Park and Pickup
From Pbxnsip Wiki
What happens when a call is being parked?
When a user parks a call, he disconnects himself from a call and puts the call onto a park orbit. The other side of the call then hears music on hold.
Parking a call is different from holding a call. In some systems, call hold behavior is called exclusive parking because only the user that holds or parks the call can retrieve the call. In SIP-based system it is better to use the term parking for the (non-exclusive) parking of a call and the term holding for a (exclusive) hold of a call because SIP was designed this way.
Every extension and every hunt group has a park orbit where several calls can be parked. When a user parks a call, he can explicitly specify where a call should be parked (e.g. *85111 parks the call on the park orbit of extension 111). If the user does not specify where the call should be parked, the call will be parked on the orbit of the extension that initiates the park operation.

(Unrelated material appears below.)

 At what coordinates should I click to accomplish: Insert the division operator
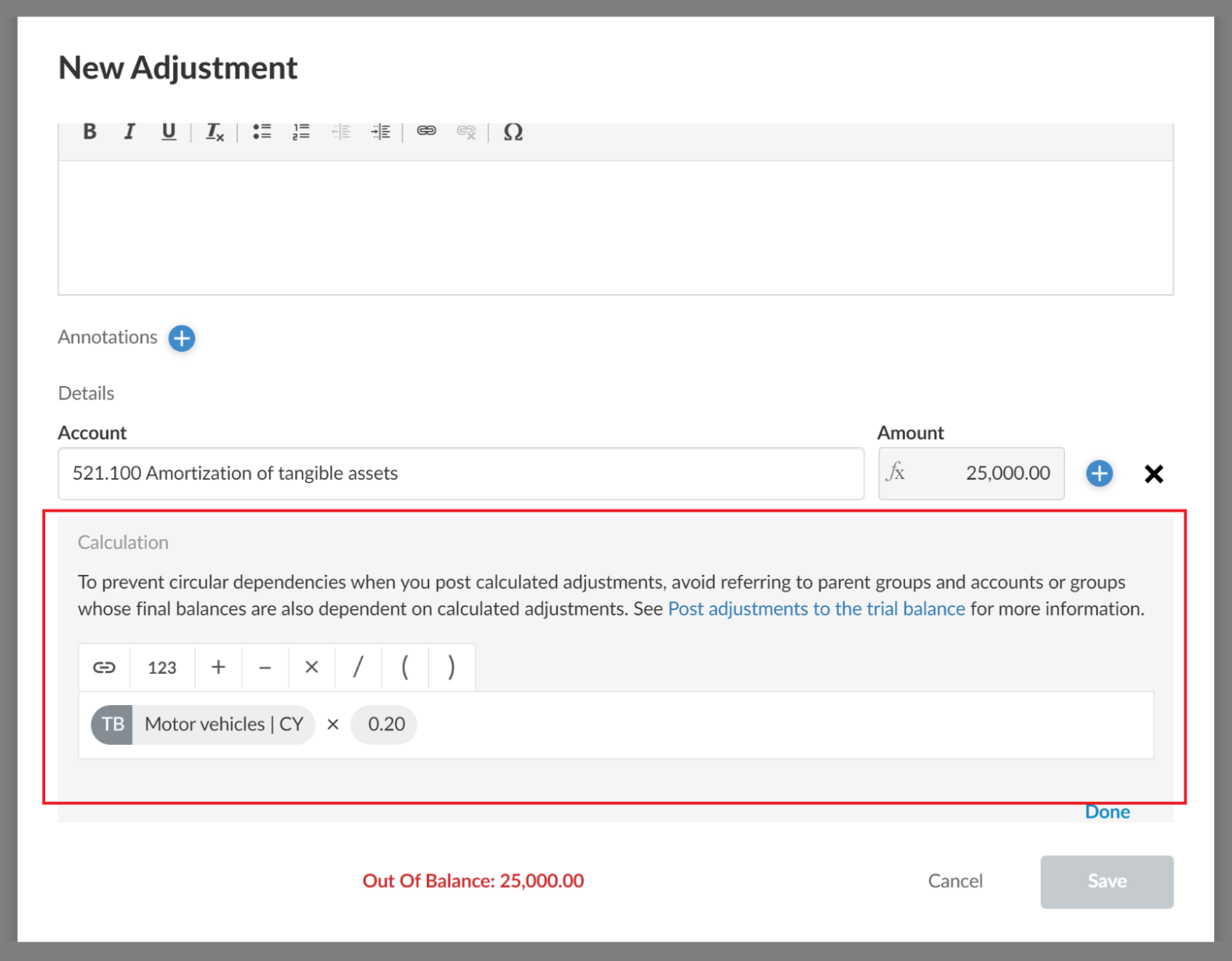[x=358, y=668]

Determining which call is being picked up
In most cases it is possible that there are several calls parked at the same time. This makes it necessary to define an algorithm that determines which call should be picked up. Additionally, it is also necessary to check if the caller has the permission to retrieve the call. For example, if the secretary parked an important customer on the orbit of the boss extension, not everybody should have the right to pick that call up -- accidentally or on purpose.

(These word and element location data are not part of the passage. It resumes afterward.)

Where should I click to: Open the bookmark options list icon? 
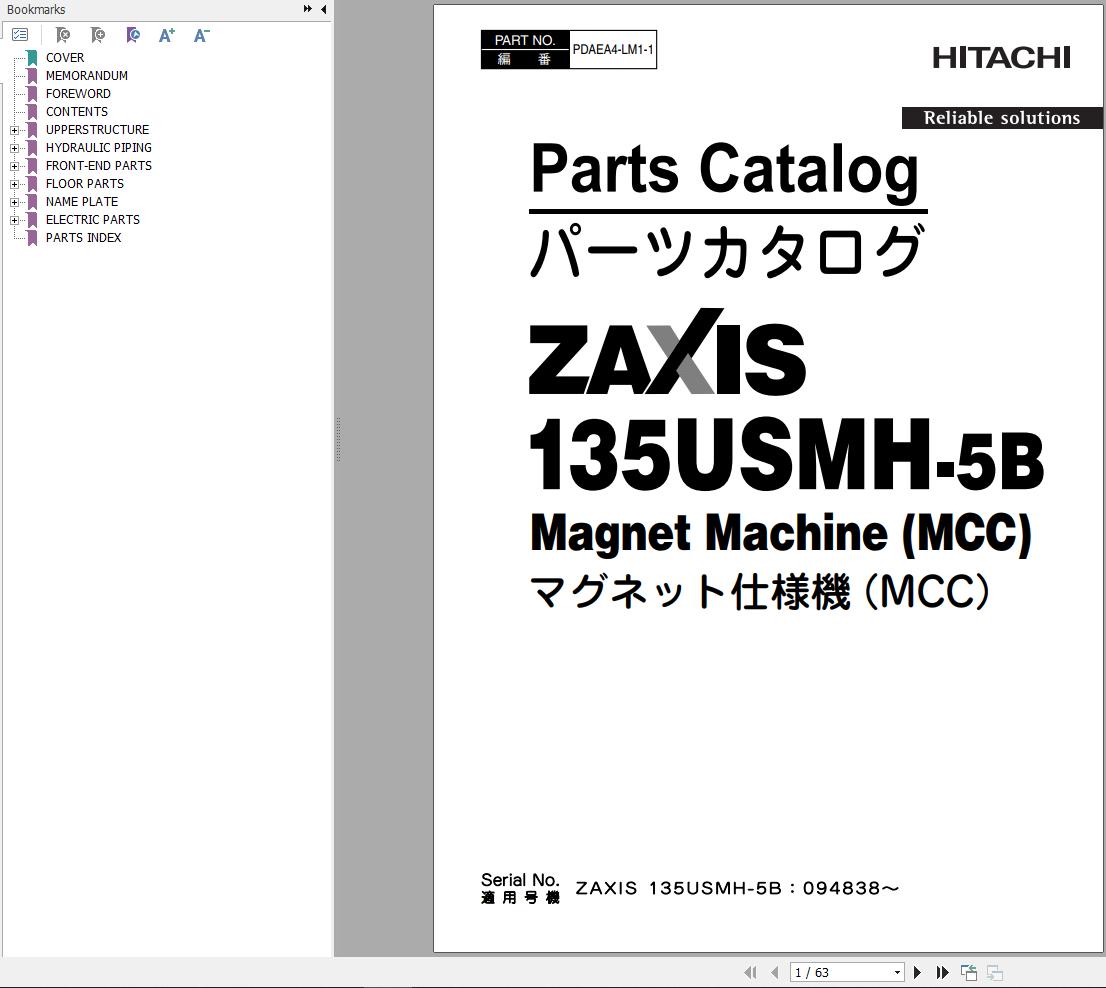20,35
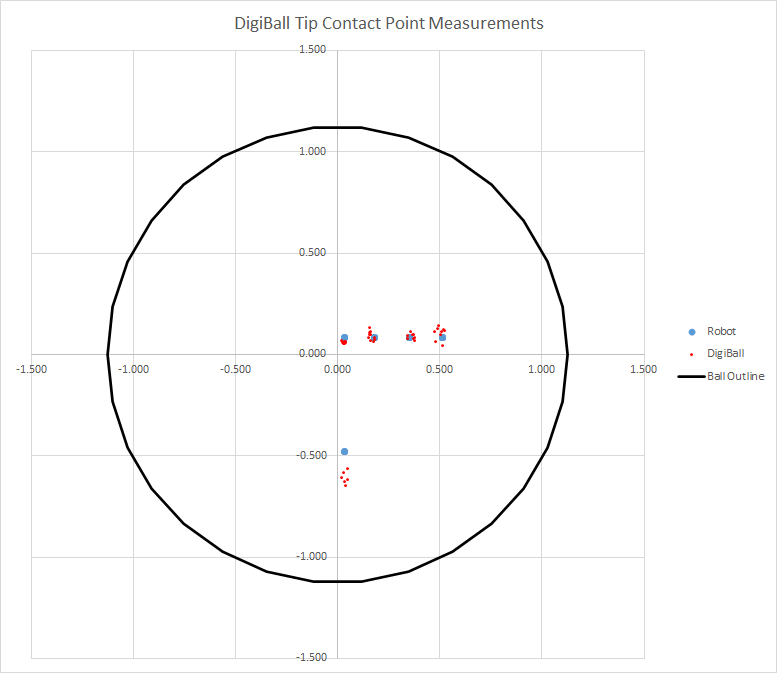Select the -1.500 label at the bottom of the vertical axis
The image size is (777, 673).
311,658
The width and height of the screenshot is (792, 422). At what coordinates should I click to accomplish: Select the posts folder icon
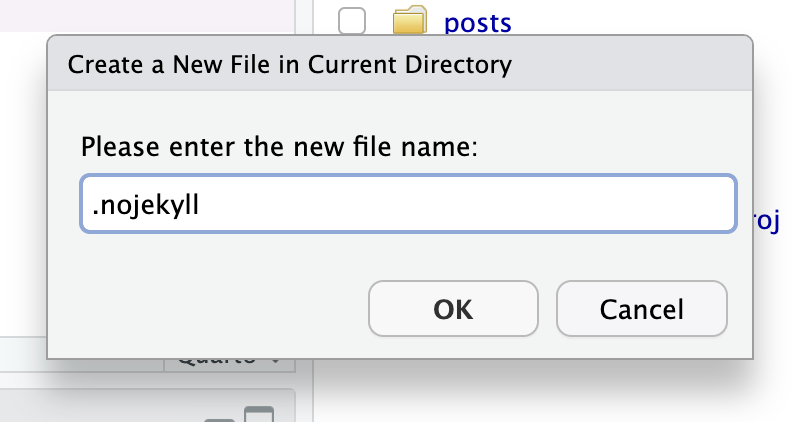click(410, 20)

The PBX checks for call in the following sequence:
If the user explicitly specifies the orbit from which the call should be retrieved, then the PBX will retrieve a call that is on that orbit.
Then the PBX will check if a call was parked on the orbit of the calling extension.
After that the PBX will determined to which hunt groups the user belongs.
If a call was parked on the hunt group parking orbit the PBX will retrieve that call.
If a call was parked on the orbit of one of the hunt group members, the PBX will get that call. Starting with version, the PBX will also pick up calls from all other orbits, if the pickup policy flag is set accordingly.